Task objective — Within the listing below, please copy exactly the lines between the line holding "Task: Open the 标记 marker menu" and the line holding "This screenshot has height=537, width=978.", inclusive.

Data for this exercise —
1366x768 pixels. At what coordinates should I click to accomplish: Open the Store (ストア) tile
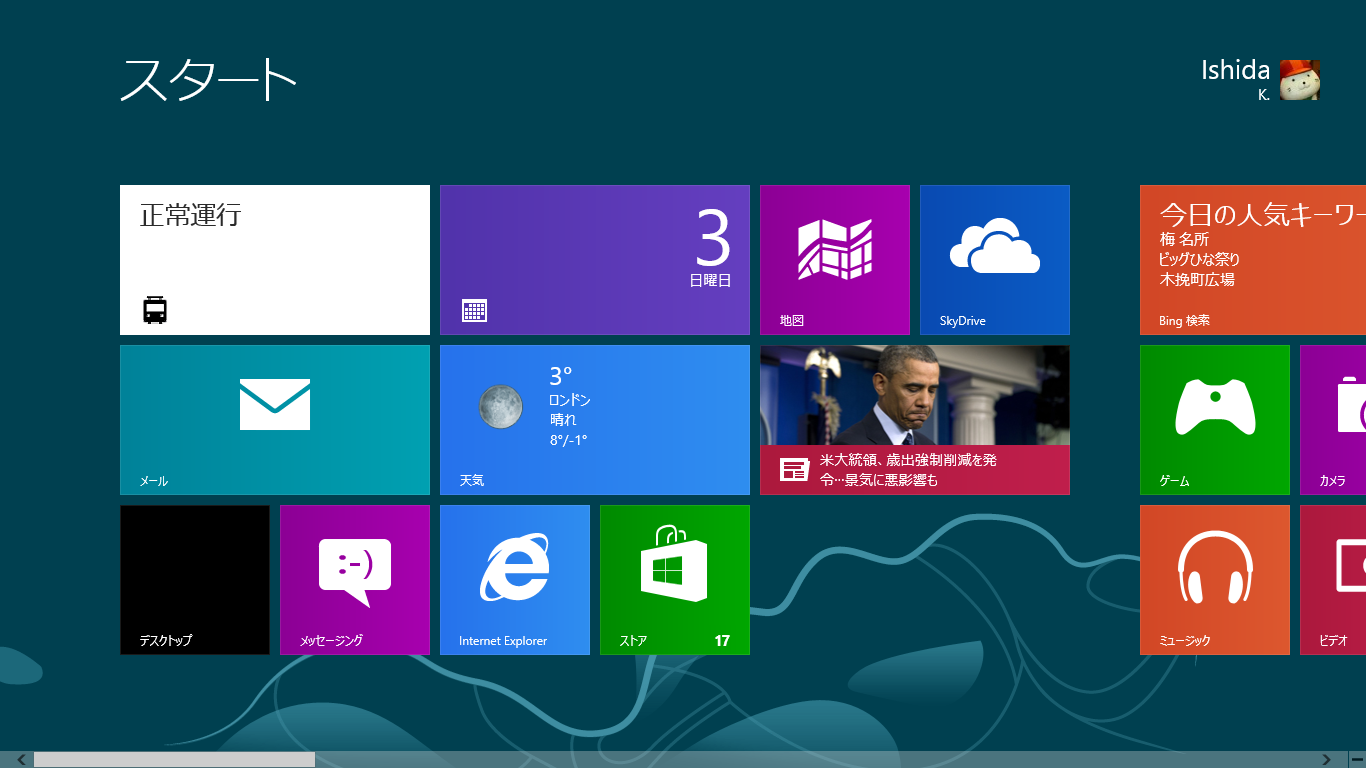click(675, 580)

* * *

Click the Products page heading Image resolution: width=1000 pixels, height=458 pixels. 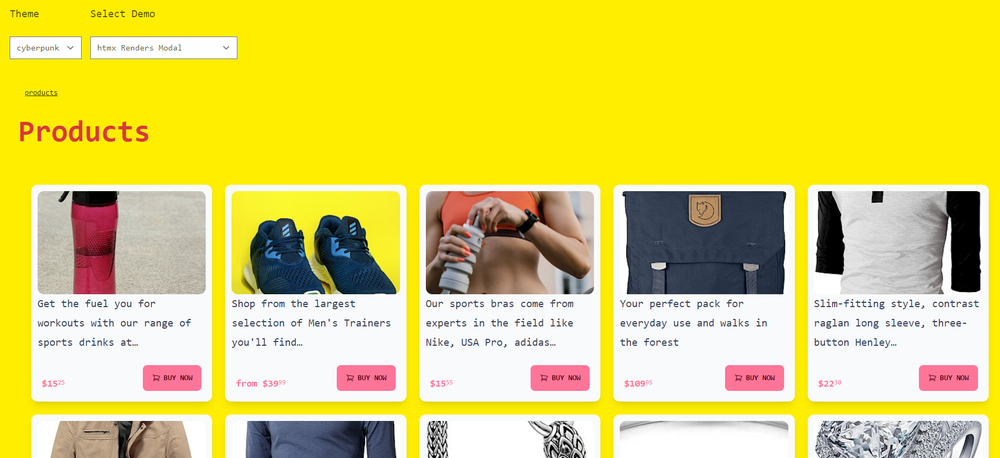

---

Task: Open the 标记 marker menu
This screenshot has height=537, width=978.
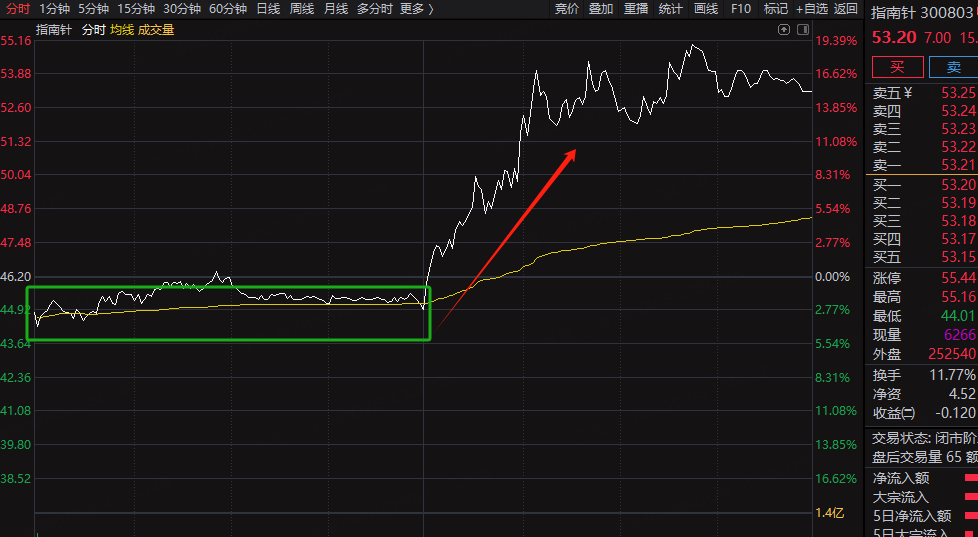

Solution —
Task: Open the 标记 marker menu
This screenshot has height=537, width=978.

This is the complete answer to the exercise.